From a Middle Eastern perspective the US never had any morale high ground. Too many decades of anti-americanism is hard to break down, particularly with the dominance of religion in all aspects of Middle Eastern society.

The Americans can recover from this, maybe not in the eyes of all involved, but if they punish the perpetrators severly enough then they regain a degree of credibility.

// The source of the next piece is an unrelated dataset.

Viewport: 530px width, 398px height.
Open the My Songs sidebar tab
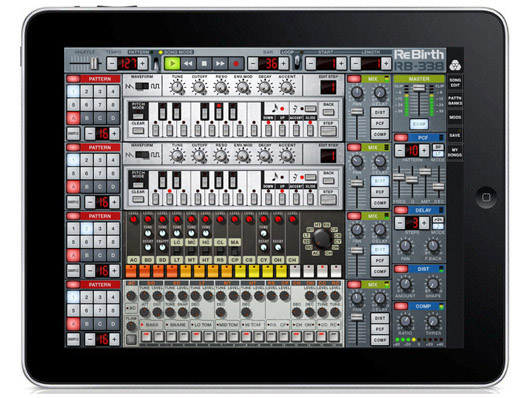point(455,152)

A good piece by Tacitus on this situation-

Subjects and objects By tacitus, Other posts by Tacitus Posted on Sun May 2nd, 2004 at 11:57:03 AM EST Henley chides Drezner for pointing out the hypocrisy in Arab popular reaction to the brutalizations at Abu Ghraib. But given that Drezner clearly doesn't approve of or excuse those crimes, Henley misses the point. There is no moral reason to limit one's response to these crimes of war -- for such they are -- to expressions of contrition and disgust. This is, in fact, a rather revealing moment in popular psychology. Let's be honest and declare that what happened at Abu Ghraib, while awful, was a mere fraction of the horrors that go on in Saudi, Egyptian, Syrian, and yes, old Iraqi prisons. Incarceration in the Arab world in general is a bad proposition for the prisoner: torture, rape, and murder of the accused (to say nothing of the convicted) are de rigeur more often than not. The recent experience of Britons and African Christians tortured while in Saudi custody, and the historical experiences of Israeli POWs in Arab hands suffering mass rape by their captors, only scratch the surface of penal practice in the region. Hence extraordinary renditions. This is, if not liked, then accepted by the masses. The general Arab outrage over Abu Ghraib is in this sense qualitatively different from ours. We are repelled by the barbarity of our soldiers' actions because we see these things as wrongs in themselves: universally repugnant and immoral. The "Arab street," such as it is, is no doubt angered by the acts per se on some level (no one is, after all, wholly immune to the tug of humanity), but there is also the added element -- which, I strongly suspect, is the overriding element -- that this is a case of an outsider (infidel, non-Arab) inflicting humiliation on their own. Thus we see a Leninist morality emerge: right and wrong not as things in themselves, but as functions of who does what to whom. It is a phenomenon to be acknowledged, inasmuch as it tells us a great deal about the war and our enemies -- but it is not a phenomenon to be respected.